Akhir Mei Ekspor CPO Kena Pungutan USD50/Ton

Fathia Nurul Haq    •    Rabu, 06 May 2015 19:10 WIB
cpo
Akhir Mei Ekspor CPO Kena Pungutan USD50/Ton
Ilustrasi. Antara/Basri Marzuki

Metrotvnews.com, Jakarta: Menteri Koordinator Bidang Perekonomian Sofyan Djalil memastikan Peraturan Pemerintah tentang CPO Fund mulai diterapkan akhir Mei ini. Kebijakan atas pengutan CPO dan produknya untuk ekspor akan menghasilkan dana sebesar USD750 juta atau sekitar Rp8 triliun per tahun.

Mulai akhir Mei, pemerintah akan menarik CPO sebesar  USD50 per ton dan produknya USD30 per ton.

"PP nya sudah diteken, Perpres sudah diteken. Tinggal BLU tengah dikerjakan Menkeu. BLU kita harapkan selesai 1-2 minggu kedepan. Sehingga semua bisa efektif minggu keempat bulan Mei," ujar Sofyan di Jakarta, Rabu (6/5).

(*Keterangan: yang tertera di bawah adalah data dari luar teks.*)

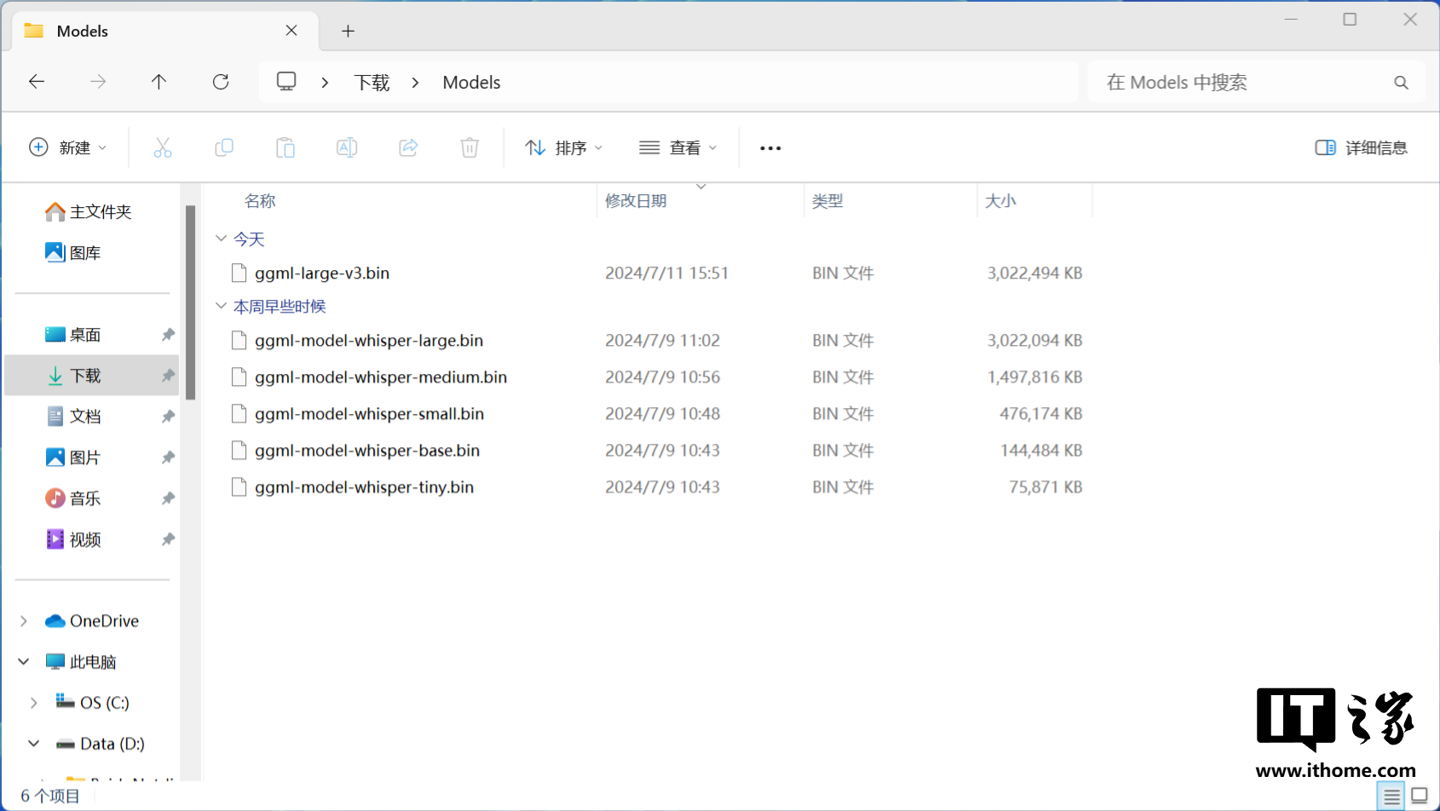Click the Rename icon in toolbar
Viewport: 1440px width, 811px height.
(347, 148)
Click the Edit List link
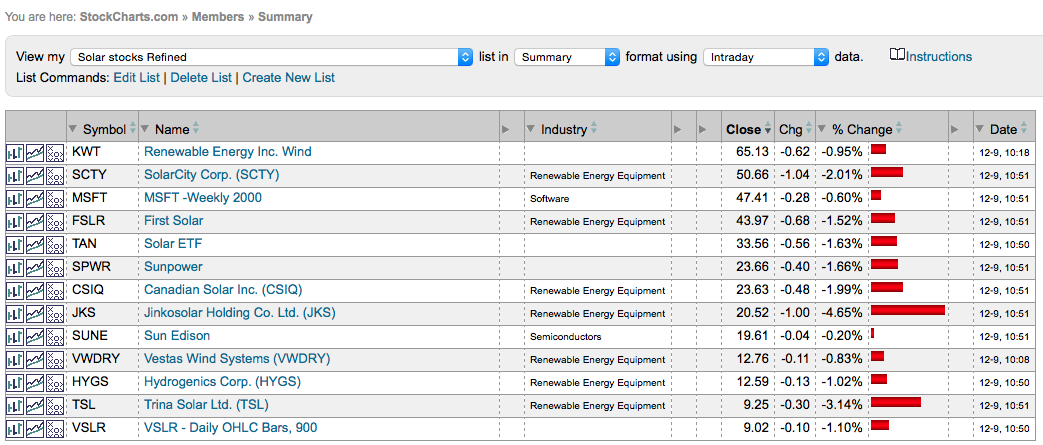1043x445 pixels. (x=138, y=77)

Dia juga membeberkan pungutan tersebut untuk mendukung penggunaan biodiesel dalam negeri. Kemudian, penanaman kembali kebun kelapa sawit yang rusak.

"Membantu replanting kebun rakyat. Karena lebih dari 3 juta hektar kebun rakyat tidak bisa replanting karena tidak punya modal. Dengan dana ini, nanti akan kita dukung sistem perbankan memberikan subsidi bunga sehingga perbankan bisa membiayai kebun rakyat," ucap Sofyan.

Selain itu, Sofyan juga menyebut dana tersebut akan dialokasikan untuk pendidikan. Alasannya, sebagian masyarakat yang terlibat di penanaman sawit tidak memiliki pendidikan yang cukup. Selain itu, dana tersebut akan dialokasikan untuk peningkatan produksi melalui program penelitian.

"Dana ini juga untuk R&D karena sawit punya potensi besar. Di laboratorium, sawit itu berpotensi memberi hasil sampai 14 ton per ha. Sekarang kebun terbaik sekitar 8 ton per ha. Kalau riset kita dukung sawit CPO akan baik," pungkasnya.